[[ MATERIAL SUPPLIED, beginning ]]
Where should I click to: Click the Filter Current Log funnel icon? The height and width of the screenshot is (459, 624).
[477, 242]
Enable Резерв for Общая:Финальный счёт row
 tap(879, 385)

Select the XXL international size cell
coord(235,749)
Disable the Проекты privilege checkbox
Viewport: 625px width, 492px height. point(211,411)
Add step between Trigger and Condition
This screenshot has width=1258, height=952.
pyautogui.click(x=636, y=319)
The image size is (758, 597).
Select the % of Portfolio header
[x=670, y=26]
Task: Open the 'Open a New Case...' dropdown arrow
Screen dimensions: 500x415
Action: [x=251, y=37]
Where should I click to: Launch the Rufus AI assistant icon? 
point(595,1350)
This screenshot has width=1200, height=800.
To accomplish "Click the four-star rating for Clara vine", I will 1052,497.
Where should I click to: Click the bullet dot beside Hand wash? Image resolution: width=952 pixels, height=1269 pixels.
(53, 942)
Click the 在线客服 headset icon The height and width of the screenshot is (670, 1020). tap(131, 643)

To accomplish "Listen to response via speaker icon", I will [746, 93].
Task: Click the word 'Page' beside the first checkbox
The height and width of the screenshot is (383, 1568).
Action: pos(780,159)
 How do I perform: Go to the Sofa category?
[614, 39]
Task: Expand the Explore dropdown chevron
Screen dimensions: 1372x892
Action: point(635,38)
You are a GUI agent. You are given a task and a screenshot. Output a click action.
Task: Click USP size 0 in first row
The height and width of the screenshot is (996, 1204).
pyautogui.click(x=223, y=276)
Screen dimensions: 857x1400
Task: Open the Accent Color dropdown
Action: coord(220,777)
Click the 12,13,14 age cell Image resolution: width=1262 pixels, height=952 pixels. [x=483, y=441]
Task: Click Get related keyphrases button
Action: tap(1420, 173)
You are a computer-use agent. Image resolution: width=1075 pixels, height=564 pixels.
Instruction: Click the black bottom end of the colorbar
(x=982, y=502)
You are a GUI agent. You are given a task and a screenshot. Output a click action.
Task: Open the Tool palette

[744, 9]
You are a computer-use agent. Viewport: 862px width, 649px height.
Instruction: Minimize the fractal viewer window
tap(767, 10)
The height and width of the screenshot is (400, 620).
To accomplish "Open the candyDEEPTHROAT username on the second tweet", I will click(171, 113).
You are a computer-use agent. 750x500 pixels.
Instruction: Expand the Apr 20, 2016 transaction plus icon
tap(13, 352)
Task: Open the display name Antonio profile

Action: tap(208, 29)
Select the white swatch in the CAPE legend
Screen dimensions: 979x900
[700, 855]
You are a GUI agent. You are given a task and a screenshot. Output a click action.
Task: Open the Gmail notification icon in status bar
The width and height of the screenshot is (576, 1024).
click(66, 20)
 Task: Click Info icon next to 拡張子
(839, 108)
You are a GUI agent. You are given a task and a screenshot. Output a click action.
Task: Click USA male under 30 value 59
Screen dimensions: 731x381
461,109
[[ MATERIAL SUPPLIED, end ]]
**REQUIREMENT**
Go through the data and copy each line exactly as it was written.

**SOLUTION FOR THIS PROBLEM**
Where should I click to: Click the Filter Current Log funnel icon? The height and width of the screenshot is (459, 624).
[477, 242]
Enable Резерв for Общая:Финальный счёт row
 tap(879, 385)

Select the XXL international size cell
coord(235,749)
Disable the Проекты privilege checkbox
Viewport: 625px width, 492px height. point(211,411)
Add step between Trigger and Condition
This screenshot has width=1258, height=952.
pyautogui.click(x=636, y=319)
The image size is (758, 597).
Select the % of Portfolio header
[x=670, y=26]
Task: Open the 'Open a New Case...' dropdown arrow
Screen dimensions: 500x415
Action: [x=251, y=37]
Where should I click to: Launch the Rufus AI assistant icon? 
point(595,1350)
This screenshot has width=1200, height=800.
To accomplish "Click the four-star rating for Clara vine", I will 1052,497.
Where should I click to: Click the bullet dot beside Hand wash? Image resolution: width=952 pixels, height=1269 pixels.
(53, 942)
Click the 在线客服 headset icon The height and width of the screenshot is (670, 1020). tap(131, 643)

To accomplish "Listen to response via speaker icon", I will [746, 93].
Task: Click the word 'Page' beside the first checkbox
The height and width of the screenshot is (383, 1568).
Action: pos(780,159)
 How do I perform: Go to the Sofa category?
[614, 39]
Task: Expand the Explore dropdown chevron
Screen dimensions: 1372x892
Action: point(635,38)
You are a GUI agent. You are given a task and a screenshot. Output a click action.
Task: Click USP size 0 in first row
The height and width of the screenshot is (996, 1204).
pyautogui.click(x=223, y=276)
Screen dimensions: 857x1400
Task: Open the Accent Color dropdown
Action: coord(220,777)
Click the 12,13,14 age cell Image resolution: width=1262 pixels, height=952 pixels. [x=483, y=441]
Task: Click Get related keyphrases button
Action: tap(1420, 173)
You are a computer-use agent. Image resolution: width=1075 pixels, height=564 pixels.
Instruction: Click the black bottom end of the colorbar
(x=982, y=502)
You are a GUI agent. You are given a task and a screenshot. Output a click action.
Task: Open the Tool palette

[744, 9]
You are a computer-use agent. Viewport: 862px width, 649px height.
Instruction: Minimize the fractal viewer window
tap(767, 10)
The height and width of the screenshot is (400, 620).
To accomplish "Open the candyDEEPTHROAT username on the second tweet", I will click(171, 113).
You are a computer-use agent. 750x500 pixels.
Instruction: Expand the Apr 20, 2016 transaction plus icon
tap(13, 352)
Task: Open the display name Antonio profile

Action: tap(208, 29)
Select the white swatch in the CAPE legend
Screen dimensions: 979x900
[700, 855]
You are a GUI agent. You are given a task and a screenshot. Output a click action.
Task: Open the Gmail notification icon in status bar
The width and height of the screenshot is (576, 1024).
click(66, 20)
 Task: Click Info icon next to 拡張子
(839, 108)
You are a GUI agent. You are given a task and a screenshot. Output a click action.
Task: Click USA male under 30 value 59
Screen dimensions: 731x381
461,109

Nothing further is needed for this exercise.